| What to do |
Once the line with "This screenshot has height=728, width=722." is found in the entries below, print it and each following line exactly, stopping after the line with "Click the resize"; print nothing else.

====================

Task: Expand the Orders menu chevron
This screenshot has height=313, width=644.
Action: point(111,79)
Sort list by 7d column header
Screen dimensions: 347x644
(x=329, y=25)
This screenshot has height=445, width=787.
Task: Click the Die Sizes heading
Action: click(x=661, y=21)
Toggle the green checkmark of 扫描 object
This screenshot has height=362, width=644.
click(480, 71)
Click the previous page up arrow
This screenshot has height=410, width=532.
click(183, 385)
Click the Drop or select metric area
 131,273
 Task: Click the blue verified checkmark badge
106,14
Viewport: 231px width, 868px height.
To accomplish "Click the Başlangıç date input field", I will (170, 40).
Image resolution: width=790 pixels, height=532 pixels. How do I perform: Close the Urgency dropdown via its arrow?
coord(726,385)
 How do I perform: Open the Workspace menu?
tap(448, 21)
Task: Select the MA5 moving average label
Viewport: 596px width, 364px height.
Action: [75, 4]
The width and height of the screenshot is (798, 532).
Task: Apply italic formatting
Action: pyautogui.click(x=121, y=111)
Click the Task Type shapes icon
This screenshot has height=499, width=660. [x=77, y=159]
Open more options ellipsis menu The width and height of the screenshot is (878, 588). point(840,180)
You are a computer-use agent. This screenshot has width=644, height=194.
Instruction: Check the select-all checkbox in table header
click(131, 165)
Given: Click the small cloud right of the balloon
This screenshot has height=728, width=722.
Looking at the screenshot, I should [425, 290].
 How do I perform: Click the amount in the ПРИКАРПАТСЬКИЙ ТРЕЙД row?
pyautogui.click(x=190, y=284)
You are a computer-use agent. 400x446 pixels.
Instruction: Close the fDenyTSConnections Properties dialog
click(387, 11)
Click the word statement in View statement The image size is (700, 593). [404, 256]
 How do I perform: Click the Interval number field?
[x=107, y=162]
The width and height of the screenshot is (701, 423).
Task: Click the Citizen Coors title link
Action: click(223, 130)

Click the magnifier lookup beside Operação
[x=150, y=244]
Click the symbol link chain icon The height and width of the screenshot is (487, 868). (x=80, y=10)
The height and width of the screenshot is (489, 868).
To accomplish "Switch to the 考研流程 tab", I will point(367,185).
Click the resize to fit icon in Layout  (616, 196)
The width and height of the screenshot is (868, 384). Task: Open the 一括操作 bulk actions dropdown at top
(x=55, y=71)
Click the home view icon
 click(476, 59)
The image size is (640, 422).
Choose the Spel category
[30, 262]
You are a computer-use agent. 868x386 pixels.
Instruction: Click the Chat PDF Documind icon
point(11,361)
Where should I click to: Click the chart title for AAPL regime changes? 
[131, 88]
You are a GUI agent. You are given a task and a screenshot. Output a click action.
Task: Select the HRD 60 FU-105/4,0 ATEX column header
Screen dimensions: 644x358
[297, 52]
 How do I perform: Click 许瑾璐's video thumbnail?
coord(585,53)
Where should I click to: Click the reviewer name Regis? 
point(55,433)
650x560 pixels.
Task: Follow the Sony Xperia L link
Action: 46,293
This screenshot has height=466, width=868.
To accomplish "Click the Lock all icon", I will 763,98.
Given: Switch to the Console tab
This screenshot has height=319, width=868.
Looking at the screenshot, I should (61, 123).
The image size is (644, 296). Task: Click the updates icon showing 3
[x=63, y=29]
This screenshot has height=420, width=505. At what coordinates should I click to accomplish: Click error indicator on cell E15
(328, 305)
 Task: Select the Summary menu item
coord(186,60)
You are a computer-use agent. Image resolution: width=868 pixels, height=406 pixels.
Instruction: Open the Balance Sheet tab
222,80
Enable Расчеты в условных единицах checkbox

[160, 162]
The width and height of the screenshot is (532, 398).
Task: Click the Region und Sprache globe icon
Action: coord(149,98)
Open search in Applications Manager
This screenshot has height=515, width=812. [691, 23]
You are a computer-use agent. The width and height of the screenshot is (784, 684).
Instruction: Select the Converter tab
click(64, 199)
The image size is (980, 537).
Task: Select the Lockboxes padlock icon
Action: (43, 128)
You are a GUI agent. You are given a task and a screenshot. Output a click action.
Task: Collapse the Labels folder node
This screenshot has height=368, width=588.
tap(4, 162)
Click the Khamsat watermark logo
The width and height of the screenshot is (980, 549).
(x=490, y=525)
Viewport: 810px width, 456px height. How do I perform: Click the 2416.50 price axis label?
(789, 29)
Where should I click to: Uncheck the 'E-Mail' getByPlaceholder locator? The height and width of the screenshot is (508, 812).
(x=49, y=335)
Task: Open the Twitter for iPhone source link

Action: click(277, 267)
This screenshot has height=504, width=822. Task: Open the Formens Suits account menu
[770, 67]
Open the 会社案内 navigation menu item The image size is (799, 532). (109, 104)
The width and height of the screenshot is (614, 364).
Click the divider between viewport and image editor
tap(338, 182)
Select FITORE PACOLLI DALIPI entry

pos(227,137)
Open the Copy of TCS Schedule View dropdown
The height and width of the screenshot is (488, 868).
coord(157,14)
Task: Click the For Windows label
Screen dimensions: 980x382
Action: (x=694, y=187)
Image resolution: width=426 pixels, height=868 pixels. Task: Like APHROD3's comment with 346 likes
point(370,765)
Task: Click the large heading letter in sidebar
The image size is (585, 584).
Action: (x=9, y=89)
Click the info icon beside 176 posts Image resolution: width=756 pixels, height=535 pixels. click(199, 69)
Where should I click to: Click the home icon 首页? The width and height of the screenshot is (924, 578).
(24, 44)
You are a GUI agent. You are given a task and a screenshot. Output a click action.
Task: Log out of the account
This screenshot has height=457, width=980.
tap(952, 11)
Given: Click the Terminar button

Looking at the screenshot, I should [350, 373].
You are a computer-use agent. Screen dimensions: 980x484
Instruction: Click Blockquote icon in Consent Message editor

====================

| Response to the exercise |
This screenshot has height=728, width=722.
Looking at the screenshot, I should [425, 290].
 How do I perform: Click the amount in the ПРИКАРПАТСЬКИЙ ТРЕЙД row?
pyautogui.click(x=190, y=284)
You are a computer-use agent. 400x446 pixels.
Instruction: Close the fDenyTSConnections Properties dialog
click(387, 11)
Click the word statement in View statement The image size is (700, 593). [404, 256]
 How do I perform: Click the Interval number field?
[x=107, y=162]
The width and height of the screenshot is (701, 423).
Task: Click the Citizen Coors title link
Action: click(223, 130)

Click the magnifier lookup beside Operação
[x=150, y=244]
Click the symbol link chain icon The height and width of the screenshot is (487, 868). (x=80, y=10)
The height and width of the screenshot is (489, 868).
To accomplish "Switch to the 考研流程 tab", I will point(367,185).
Click the resize to fit icon in Layout  (616, 196)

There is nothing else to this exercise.